You might be interested in two discussions of this issue. One is the opening chapter 
of Jerry Fodor's "The Language of Thought", a piece often referred to as "the Special 
Sciences paper", in which he argues essentially that psychological tokens (e.g., my 
belief at this moment that it is raining out, or this instance of me typing a 
particular word) reduce to physiological tokens, but psychological classes (e.g., the 
belief in general that it is raining) do not similarly reduce.
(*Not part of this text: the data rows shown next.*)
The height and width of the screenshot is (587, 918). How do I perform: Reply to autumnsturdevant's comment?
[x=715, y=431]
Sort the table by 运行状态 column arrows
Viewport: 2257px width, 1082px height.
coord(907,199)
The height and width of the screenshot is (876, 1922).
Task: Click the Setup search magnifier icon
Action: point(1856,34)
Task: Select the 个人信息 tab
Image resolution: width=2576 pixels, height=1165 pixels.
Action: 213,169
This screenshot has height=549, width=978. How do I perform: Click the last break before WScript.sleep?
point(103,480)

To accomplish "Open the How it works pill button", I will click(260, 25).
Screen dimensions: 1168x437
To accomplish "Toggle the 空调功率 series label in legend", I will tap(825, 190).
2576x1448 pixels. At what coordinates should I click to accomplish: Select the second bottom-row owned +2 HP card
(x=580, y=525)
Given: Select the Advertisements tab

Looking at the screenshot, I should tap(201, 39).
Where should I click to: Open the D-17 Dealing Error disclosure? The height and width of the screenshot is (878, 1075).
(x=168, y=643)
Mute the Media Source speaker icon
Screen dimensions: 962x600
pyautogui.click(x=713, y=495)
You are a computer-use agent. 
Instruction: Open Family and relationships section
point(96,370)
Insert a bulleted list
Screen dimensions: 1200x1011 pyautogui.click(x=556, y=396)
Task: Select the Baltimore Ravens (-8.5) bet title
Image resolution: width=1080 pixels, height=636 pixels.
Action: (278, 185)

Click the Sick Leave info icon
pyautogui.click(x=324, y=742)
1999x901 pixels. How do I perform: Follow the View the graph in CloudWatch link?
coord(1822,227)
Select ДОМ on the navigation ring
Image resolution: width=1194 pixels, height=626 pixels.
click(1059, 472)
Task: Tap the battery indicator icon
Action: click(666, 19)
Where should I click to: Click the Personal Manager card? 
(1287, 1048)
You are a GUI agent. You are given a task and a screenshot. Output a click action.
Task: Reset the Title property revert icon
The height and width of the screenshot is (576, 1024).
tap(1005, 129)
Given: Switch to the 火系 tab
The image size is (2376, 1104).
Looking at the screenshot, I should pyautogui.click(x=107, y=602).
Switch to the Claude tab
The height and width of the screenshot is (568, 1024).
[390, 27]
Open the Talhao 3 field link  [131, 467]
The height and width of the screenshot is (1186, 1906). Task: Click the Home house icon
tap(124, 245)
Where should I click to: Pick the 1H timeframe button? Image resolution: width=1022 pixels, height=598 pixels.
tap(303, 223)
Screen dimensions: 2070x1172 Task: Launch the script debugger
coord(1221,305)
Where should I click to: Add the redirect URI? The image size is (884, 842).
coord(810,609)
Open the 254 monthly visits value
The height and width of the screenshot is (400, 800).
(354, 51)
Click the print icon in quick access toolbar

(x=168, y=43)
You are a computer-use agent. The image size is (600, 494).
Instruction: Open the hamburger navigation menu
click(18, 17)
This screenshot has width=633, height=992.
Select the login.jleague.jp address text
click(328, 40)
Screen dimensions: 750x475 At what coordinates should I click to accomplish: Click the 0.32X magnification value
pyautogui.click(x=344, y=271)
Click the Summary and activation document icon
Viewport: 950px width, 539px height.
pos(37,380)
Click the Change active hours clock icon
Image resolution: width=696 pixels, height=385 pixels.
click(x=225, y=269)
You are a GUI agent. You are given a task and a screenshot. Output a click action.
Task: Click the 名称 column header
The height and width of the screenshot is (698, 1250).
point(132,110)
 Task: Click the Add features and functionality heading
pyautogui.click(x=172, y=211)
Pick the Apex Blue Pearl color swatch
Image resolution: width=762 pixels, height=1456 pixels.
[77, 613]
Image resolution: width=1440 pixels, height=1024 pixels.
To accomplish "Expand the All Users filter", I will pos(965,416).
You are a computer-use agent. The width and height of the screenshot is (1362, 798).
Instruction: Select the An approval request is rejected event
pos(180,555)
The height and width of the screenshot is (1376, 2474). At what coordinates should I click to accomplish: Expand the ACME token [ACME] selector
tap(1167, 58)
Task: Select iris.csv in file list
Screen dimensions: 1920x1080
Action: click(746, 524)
As a result, while 
there is no need to resort to metaphysics, psychology remains necessary: according to 
Fodor (and I agree) one cannot even in principle reduce important psychological laws 
to physical ones. 

The second discussion is one that Daniel Dennett repeated in a number of places, for 
example in Chapter 4 of "Consciousness Explained", essentially that explanation 
_should_ be "pitched" (as you put it) at different levels of analysis depending on the 
purpose of the explanation (essentially just the same argument that you make below). 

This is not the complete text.